Animal Ag Fights Attacks with Education

Through new partnerships and research, IFEEDER educates children and adults about animal agriculture’s benefit to society.


Animal rights activist groups have long attacked every aspect of the animal production industry and continue to gain support by distributing misinformation about agriculture’s toll on the environment. Thanks to their use of controversial gimmicks and celebrity endorsements, they’ve experienced a fair amount of success with campaigns like “Meatless Mondays” and “Rather go naked than wear fur.”

These messages easily reach the eyes and ears of America’s youth by simply turning on the TV or driving past a highway billboard, and counter messages are seemingly nowhere in sight. The environmental claims even appeared to be backed by the United Nations Food and Agriculture Organization (UN-FAO) at one point.

In 2006, the UN-FAO published a report, “Livestock’s Long Shadow,” stating that livestock production is responsible for 18% of all greenhouse gases (GHG) globally, surpassing the amount attributed to all forms of transportation combined. The findings made international news and served as fuel for further attacks.

After the comparison of livestock vs. transport was publicly challenged by air quality specialists, the UN-FAO retracted it. Today the UN-FAO is working on developing a new model to measure animal agriculture’s true impact on the environment, and the Institute for Feed Education & Research (IFEEDER) has approved funding for two U.S. representatives to be involved in the process on behalf of the feed industry.

Additionally, IFEEDER will fund two education initiatives aimed at grade school children to teach them about the benefits of animal agriculture and help reverse the mainstream attitude toward modern food production.

Flawed findings

When “Livestock’s Long Shadow” concluded that the livestock industry produced more GHG emissions than the entire transportation sector, Dr.
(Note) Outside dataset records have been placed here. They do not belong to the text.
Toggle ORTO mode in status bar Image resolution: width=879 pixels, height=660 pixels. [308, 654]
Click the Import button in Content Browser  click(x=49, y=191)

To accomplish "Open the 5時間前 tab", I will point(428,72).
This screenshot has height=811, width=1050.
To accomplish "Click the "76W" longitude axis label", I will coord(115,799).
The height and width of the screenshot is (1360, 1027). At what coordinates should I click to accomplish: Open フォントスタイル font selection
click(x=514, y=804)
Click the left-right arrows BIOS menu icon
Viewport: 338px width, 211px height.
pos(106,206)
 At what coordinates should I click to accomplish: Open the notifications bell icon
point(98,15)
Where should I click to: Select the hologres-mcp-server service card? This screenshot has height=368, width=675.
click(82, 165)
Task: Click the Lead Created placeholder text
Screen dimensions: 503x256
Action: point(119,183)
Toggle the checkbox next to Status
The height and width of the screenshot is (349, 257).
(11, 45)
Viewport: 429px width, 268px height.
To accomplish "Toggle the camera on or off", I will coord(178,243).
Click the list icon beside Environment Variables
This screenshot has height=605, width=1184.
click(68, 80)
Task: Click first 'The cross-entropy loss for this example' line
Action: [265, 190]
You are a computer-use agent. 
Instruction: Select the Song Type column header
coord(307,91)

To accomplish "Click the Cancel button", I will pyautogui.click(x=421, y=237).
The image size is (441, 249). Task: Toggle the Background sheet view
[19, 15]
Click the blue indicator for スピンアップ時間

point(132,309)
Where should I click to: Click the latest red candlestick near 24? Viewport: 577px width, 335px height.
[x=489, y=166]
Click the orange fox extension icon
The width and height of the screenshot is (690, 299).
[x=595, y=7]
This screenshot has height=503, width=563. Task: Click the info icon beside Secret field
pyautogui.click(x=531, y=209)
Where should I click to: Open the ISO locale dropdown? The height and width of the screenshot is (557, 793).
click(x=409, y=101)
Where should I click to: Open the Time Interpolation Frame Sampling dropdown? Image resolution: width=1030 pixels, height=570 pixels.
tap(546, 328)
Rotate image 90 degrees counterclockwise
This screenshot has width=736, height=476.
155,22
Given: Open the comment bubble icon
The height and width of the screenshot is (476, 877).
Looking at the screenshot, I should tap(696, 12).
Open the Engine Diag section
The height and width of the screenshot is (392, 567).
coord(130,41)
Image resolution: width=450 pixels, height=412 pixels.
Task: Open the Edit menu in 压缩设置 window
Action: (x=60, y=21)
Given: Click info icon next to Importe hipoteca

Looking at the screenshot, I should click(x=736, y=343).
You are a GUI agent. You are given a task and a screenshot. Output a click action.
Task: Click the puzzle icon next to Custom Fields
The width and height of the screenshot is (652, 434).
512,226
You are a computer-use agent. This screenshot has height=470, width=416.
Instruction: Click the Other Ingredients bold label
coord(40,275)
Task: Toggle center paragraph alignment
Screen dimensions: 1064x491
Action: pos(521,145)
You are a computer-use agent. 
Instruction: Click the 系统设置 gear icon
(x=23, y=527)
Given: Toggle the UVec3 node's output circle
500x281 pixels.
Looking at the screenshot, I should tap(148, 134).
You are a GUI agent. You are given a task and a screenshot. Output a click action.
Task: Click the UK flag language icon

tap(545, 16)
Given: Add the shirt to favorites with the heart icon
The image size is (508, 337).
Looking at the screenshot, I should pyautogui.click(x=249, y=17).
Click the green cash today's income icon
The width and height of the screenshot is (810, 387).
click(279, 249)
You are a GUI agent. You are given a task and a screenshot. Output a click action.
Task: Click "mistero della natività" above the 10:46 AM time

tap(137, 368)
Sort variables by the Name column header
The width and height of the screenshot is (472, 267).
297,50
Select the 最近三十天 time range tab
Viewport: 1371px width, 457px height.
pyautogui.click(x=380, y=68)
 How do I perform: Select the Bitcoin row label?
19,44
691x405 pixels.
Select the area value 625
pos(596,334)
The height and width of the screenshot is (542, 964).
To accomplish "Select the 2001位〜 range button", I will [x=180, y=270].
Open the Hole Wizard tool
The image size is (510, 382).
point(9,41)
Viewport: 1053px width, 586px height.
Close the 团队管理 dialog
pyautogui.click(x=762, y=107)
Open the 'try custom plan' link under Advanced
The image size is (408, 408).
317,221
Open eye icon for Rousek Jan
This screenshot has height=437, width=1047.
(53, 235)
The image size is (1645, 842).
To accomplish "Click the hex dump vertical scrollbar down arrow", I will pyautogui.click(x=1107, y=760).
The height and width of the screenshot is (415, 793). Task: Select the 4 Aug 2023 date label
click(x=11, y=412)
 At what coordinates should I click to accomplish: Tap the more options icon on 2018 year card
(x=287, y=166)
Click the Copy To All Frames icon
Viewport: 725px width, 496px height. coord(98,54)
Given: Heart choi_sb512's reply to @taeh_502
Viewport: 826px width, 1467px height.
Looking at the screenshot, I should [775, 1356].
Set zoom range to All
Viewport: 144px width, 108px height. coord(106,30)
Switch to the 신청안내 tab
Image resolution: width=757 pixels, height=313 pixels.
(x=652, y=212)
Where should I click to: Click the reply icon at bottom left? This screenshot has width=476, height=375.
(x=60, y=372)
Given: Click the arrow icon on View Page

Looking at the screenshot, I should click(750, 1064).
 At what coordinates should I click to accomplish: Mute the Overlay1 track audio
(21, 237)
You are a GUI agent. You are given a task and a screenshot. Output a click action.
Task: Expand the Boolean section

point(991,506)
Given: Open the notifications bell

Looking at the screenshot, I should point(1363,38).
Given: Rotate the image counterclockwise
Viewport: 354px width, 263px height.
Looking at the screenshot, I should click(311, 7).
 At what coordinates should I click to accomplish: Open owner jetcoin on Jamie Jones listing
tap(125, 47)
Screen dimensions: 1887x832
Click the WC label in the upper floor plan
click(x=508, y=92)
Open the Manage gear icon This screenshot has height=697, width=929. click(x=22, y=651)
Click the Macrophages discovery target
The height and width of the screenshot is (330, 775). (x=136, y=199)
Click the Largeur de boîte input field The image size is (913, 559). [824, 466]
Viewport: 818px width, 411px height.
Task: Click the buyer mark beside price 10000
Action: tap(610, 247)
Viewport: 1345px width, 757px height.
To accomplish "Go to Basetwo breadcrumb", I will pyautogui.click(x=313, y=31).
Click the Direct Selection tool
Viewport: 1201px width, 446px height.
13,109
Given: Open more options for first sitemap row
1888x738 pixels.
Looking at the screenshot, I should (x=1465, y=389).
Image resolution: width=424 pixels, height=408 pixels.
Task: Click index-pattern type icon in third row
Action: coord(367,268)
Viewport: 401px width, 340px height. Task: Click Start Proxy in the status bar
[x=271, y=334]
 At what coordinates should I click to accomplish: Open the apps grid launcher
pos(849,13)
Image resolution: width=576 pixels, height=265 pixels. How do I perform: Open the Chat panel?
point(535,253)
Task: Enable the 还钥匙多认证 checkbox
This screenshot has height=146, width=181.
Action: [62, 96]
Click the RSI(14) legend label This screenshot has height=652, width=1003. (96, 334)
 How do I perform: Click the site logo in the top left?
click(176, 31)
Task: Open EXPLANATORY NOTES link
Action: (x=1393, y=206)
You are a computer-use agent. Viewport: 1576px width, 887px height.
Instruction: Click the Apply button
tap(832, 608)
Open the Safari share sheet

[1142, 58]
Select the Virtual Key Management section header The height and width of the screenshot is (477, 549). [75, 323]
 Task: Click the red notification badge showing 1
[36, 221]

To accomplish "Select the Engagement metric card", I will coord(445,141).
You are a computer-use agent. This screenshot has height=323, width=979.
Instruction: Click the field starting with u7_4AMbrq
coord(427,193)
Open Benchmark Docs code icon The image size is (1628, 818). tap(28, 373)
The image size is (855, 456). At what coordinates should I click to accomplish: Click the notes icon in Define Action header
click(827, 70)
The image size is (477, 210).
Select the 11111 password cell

Frank Mitloehner, associate professor and air quality extension specialist at University of California-Davis, questioned the methodology behind the results.

“When I disputed the FAO’s findings, the discussion we had was based on methodological issues,” says Mitloehner. “For livestock, they used a certain method called a true lifecycle assessment, but they didn’t use the same holistic method for transportation, so direct comparison between the two sectors was inaccurate.”

Mitloehner says according to the EPA, the U.S. livestock sector — including all species — produces approximately 3.4% of total GHGs. Meanwhile transportation represents 26% and electricity use and production represents 31%.

“Meat production is still a factor, but it’s not the major factor some activists make it to be,” says Mitloehner. “Using the UN-FAO’s initial findings as a reason to stop eating meat is leading us down the wrong path for solutions. It suggests that changing your eating habits will have a profound impact on your carbon footprint, and that’s not the case. It will have an impact, but not a similar impact compared to transportation or heating and cooling choices.”

The UN-FAO is now reaching out across the world to feed organizations like the American Feed Industry Association (AFIA) and academic institutions to get the methodology right for a new study it is conducting on population growth and world hunger and a life cycle assessment for all regions in the world.

A new model

Recognizing that livestock production will play a major role in ensuring food security for the growing planet, the UN-FAO is producing a report to help the livestock industry find environmentally conscious ways to increase future output. Global meat production is projected to more than double from 229 million tons in 1999 to 465 million tons in 2050.

Accurately revising the lifecycle assessment for livestock is imperative to the results of this study and will require data such as how much corn, soy and other ingredients are produced and consumed annually in the United States.